## READING PASSAGE
— BEGIN —

# beer cans improve TV reception



## bobrussell (Jul 13, 2009)

years ago i saw a camper with a batwing antenna on it, the owner had coke or beer cans taped to the bottom side of the ends of the antenna. i thought it odd and didn't see how it could help. later on, i was on top of my trailer and realized the purpose. the better antennas have a tray they rest in when folded down, the cheaper ones don't. if it dosen't have the tray, the tip ends of the antenna rub the rubber roof and would eventually make holes in it. with the cans on the ends, the cans lay firmly on the roof and the tips don't rub. 

so from then on, i've had beer cans on my antenna. two cans and a little electrical tape will last 3 or 4 seasons. never fails, about every other trip, some one asks if that really helps with reception. i usually laugh and explain it to them unless i've had to empty a few fresh cans, then i tell them "heck yea, i can pick up cable with it."


----------



## happiestcamper (Mar 6, 2008)

If you empty enough beer cans, the reception will look better - just like all members of the opposite sex :rotflmao1:


----------



## charlieo (Mar 17, 2010)

Does it help reception if you don't have a TV in your trailer? I have the antenna and it is wired for cable but never a TV


----------

— END —

## WORK TO DO
1. Write out the stretch of the antenna thread from "## happiestcamper (Mar" through "(Mar 17, 2010)".
2. According to the antenna thread, how long do two cans and a little electrical tape last?
3. Summarize the antenna thread in two sentences.

## INFORMATION SUPPLIED
— BEGIN —

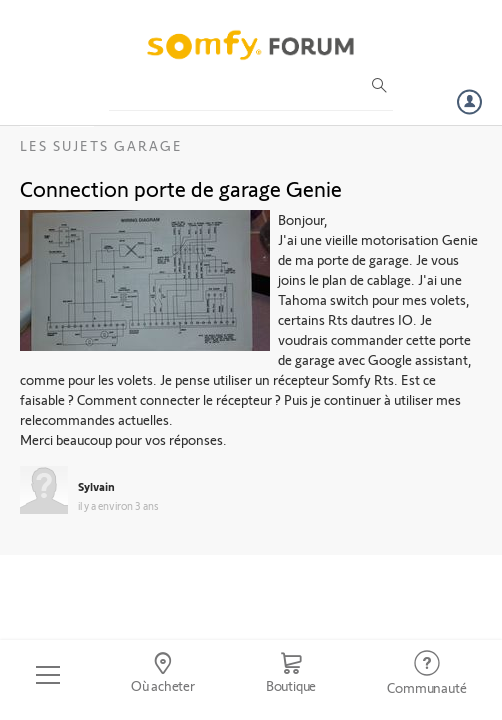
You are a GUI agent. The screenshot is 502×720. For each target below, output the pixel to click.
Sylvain (96, 486)
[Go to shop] (291, 675)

— END —

## OUTPUTS IN ORDER
1.
## happiestcamper (Mar 6, 2008)

If you empty enough beer cans, the reception will look better - just like all members of the opposite sex :rotflmao1:


----------



## charlieo (Mar 17, 2010)

2. 3 or 4 seasons.

3. bobrussell explains that cans taped to the ends of a batwing antenna without a tray keep its tips from rubbing holes in the trailer's rubber roof, and says people often ask whether the cans help reception. Other replies joke that emptying enough beer cans makes reception look better, and one asks whether it helps if there is no TV in the trailer.